Wounded people and medical workers remain targeted and threatened in parts of Syria, preventing people from receiving life-saving emergency medical care.
Syria 2012 © MSF
PARIS/BRUSSELS/NEW YORK, MAY 15, 2012—Wounded people and medical workers remain targeted and threatened in parts of Syria, preventing people from receiving life-saving emergency medical care, the international medical humanitarian organization Doctors Without Borders/Médecins Sans Frontières (MSF) said today, following recent visits to parts of Syria by MSF medical teams.
After reaching the governorates of Homs and later Idlib, MSF teams found patients and doctors at risk of attack and arrest. MSF first reported in early February on the abuse of health facilities and the targeting of patients and medical workers. All parties to the conflict must fully respect the safety and integrity of wounded people, doctors, and healthcare facilities, MSF said.
"Being caught with patients is like being caught with a weapon," said an orthopedic surgeon whom MSF met in a village in Idlib governorate. “The atmosphere in most medical facilities is extremely tense; health care workers send wounded patients home and provide only first aid so that facilities can be evacuated quickly in the event of a military operation.”

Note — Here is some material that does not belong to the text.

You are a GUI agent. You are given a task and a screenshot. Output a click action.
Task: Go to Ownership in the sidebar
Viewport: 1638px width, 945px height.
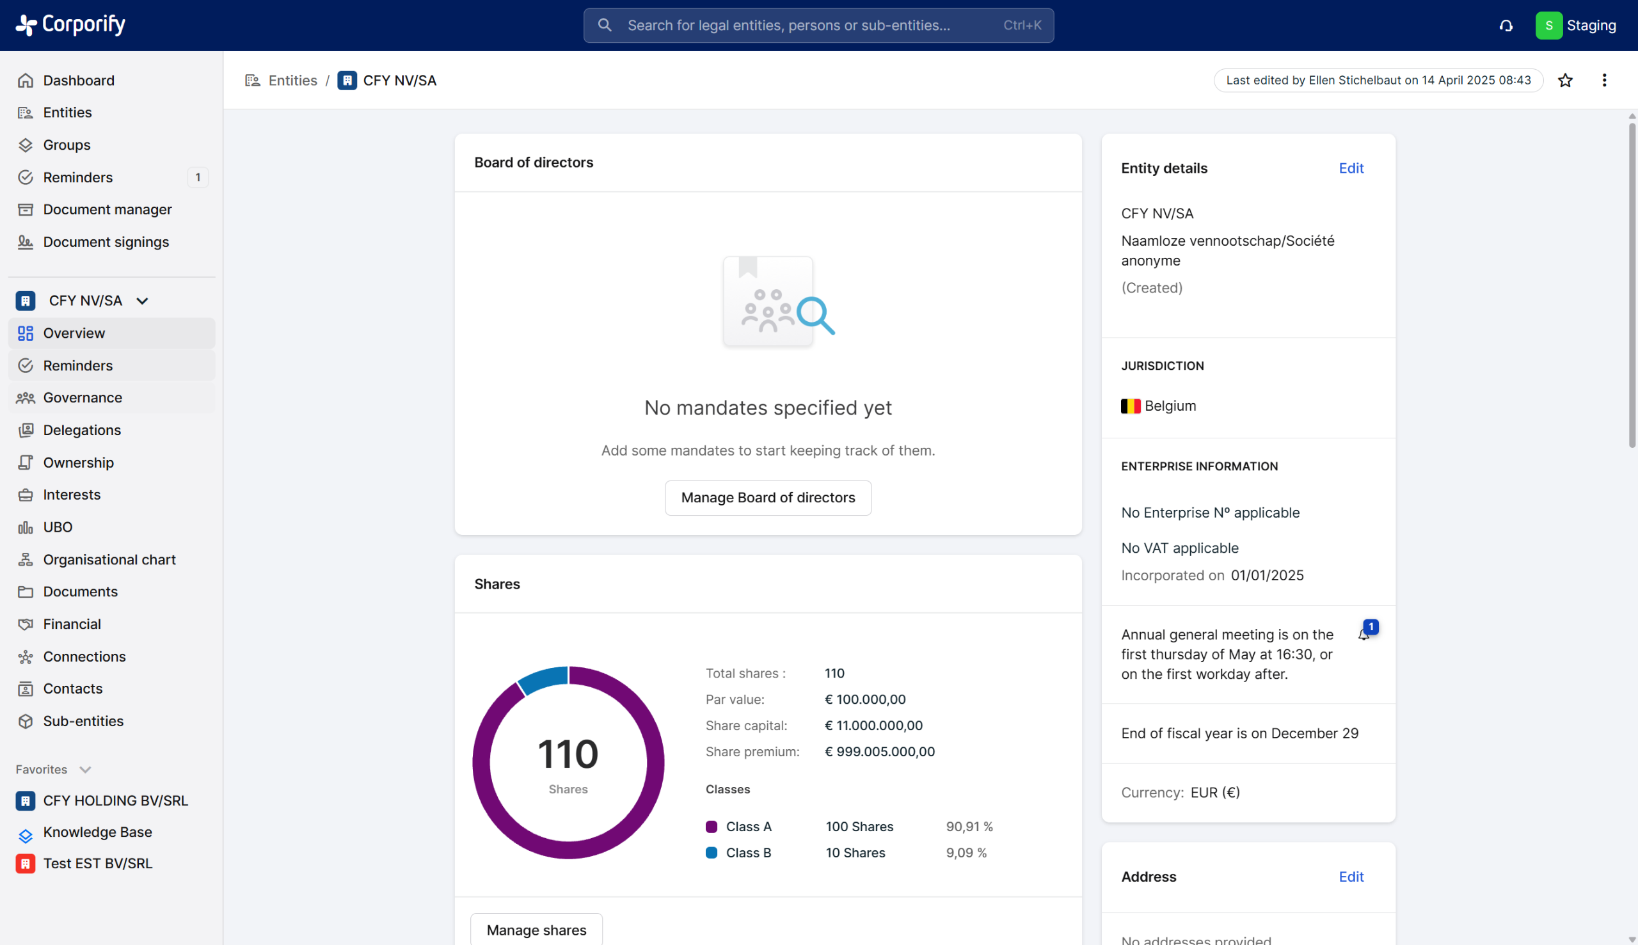79,463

Read an MSF Surgeon's Account From Syria
MSF also called for increased political and diplomatic efforts to ensure the safety of patients and medical workers, without the use of force.
"A number of Syrian colleagues are reported to be missing," said Marie-Noëlle Rodrigue, MSF’s director of operations in Paris. "The authorities and all parties to the conflict must ensure that medical workers can operate without fear of retribution and that wounded people can safely seek and receive immediate life-saving care, without resorting to inadequate improvised clinics for fear of arrest, or worse.”
MSF has been seeking official authorization for several months to work with medical personnel in the Syrian governorates most affected by violence. To date, none of the organization’s efforts, either directly with Syrian authorities or via various intermediaries, have succeeded.
While MSF has only a partial view of the medical situation inside Syria due to the lack of authorization to work in the country, the information obtained by MSF in Idlib is consistent with what it witnessed in Homs.
“We saw militarized healthcare facilities, meaning that access to medical care depends on which side you belong,” said Brice de le Vingne, MSF’s director of operations in Brussels. “Health facilities are being targeted, thus endangering patients and preventing healthcare workers from doing their jobs. Health facilities and pharmacies are looted and destroyed.”
During its short time in the Idlib area, the MSF team was able to perform some medical work.
"In one public hospital we worked as hard as we could for three days straight," recounted an MSF surgeon. "We operated on 15 wounded people and then had to pack everything up in 10 minutes after being notified of an imminent attack. Elsewhere in the Idlib region, an operating room was closed because it was simply too dangerous to perform surgery on wounded patients,” he said. “Doctors were threatened, and they discouraged us from setting up a medical facility because the situation was so risky,” he said, adding that he was told the hospital had been severely damaged.
“You can see medical equipment and supplies,” the surgeon recounted. “The resources and the infrastructure are there, but the fear and the risks of capture are so great that doctors hesitate to treat patients.”
Absent official authorization to operate inside Syria, MSF continues to support networks of Syrian doctors in Homs, Derah, Hama, Damascus and Idlib, delivering supplies and medicines from neighboring countries. MSF also treats those who were wounded or tortured in Syria at a surgical hospital in Amman, Jordan. Additionally, MSF is providing primary health care and psychological support to Syrian refugees in Lebanon.
MSF reiterates its call for authorization to work inside Syria. The organization stands ready to quickly mobilize its medical and surgical teams, and is determined to operate independently, providing care to anyone requiring it.